As we say as Theraplayers, resistance is fertile! Me feeling a bit of discomfort is good as it suggests a window of tolerance is being pushed, a question needs to be addressed. This is the nitty gritty of taking this theory off the page and thinking so how do we make compromises in real life that don't cause moral injury to self or others? How do I do my very best to encourage all of you to be thoughtful, rebellious, independently minded, experienced professionals who care for others, people who can say ‘I don’t want your book!’. Perfect! Take your power and use it! You are magnificent! I feel uncomfortable about power and money too, and I don’t want to back away from sharing my ideas if I think in some way it can help others with the process of steering the world in the direction of care. I think I have the 'why to' share. You've both challenged me about the 'how to' share. Thank you.
I for one am excited for the book version! I’d love to have these blog posts as a physical something to hold. Sometimes it can be hard to navigate the Substack if I want to find a specific segment, I would find it easier if I can just flick through a book. I also prefer reading in print.
I disagree that it would be better to have your posts as subscription only - then all of your work is paywalled, and therefore people would *have* to pay to access it, creating far more pressure. Recommending someone read your blog would *require* them to pay. Instead, I see this book as an optional add-on for those who want it - kind of like buying merch. Not required but there if you want it.

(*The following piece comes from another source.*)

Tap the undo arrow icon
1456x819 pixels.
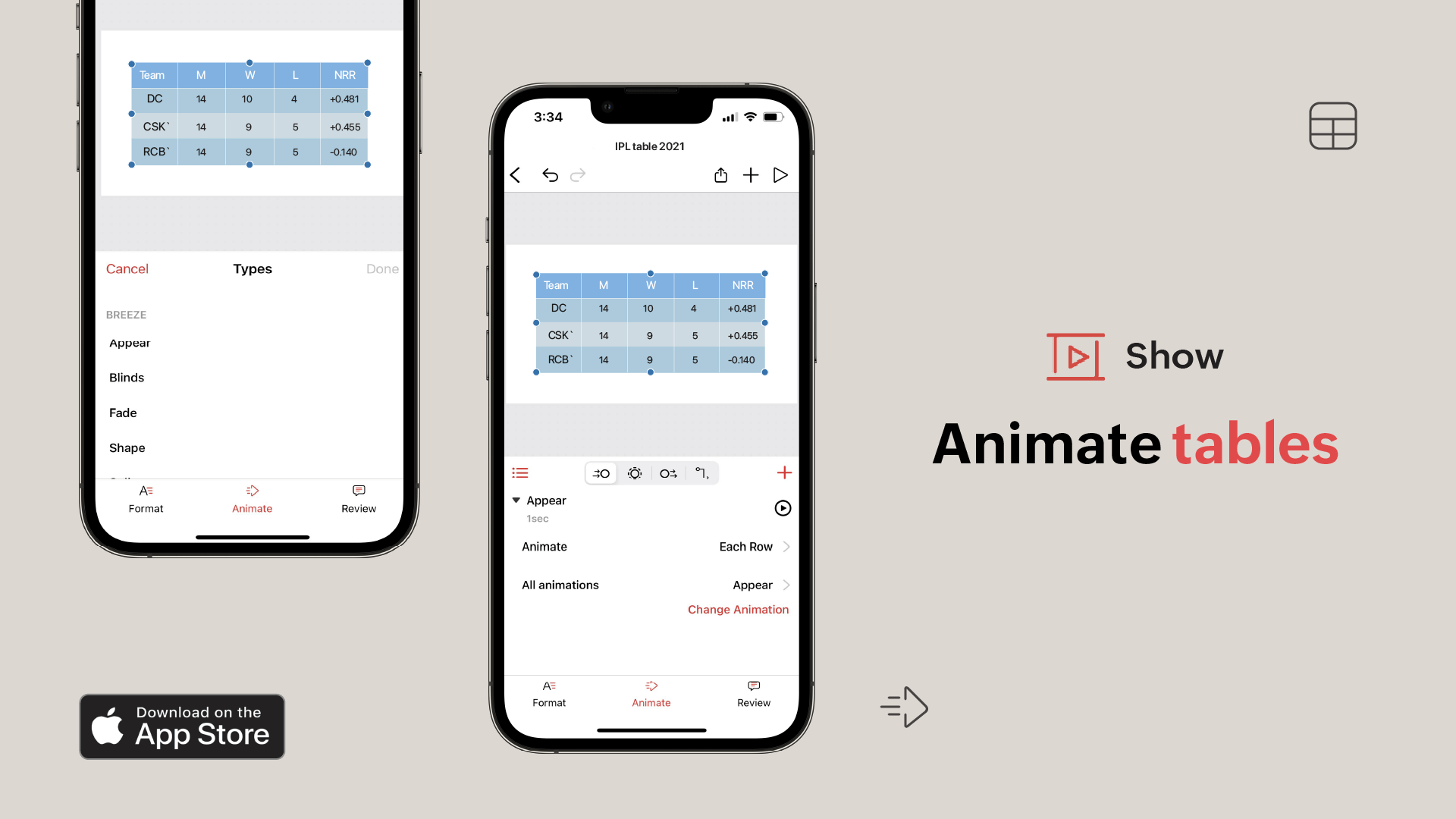549,175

I can see in your tip jar that you’ve only received two tips over what? Two or three years of writing? You give so generously of your time, I don’t think it’s unfair to open an option for people to give back if they wish. Making it not required is the most ethical way to do it in a capitalist system, I think.
Plus selfishly, I find the book a more attractive way to support the blog as you get something physical out of it that I will find useful and enjoyable. A win-win, as they say!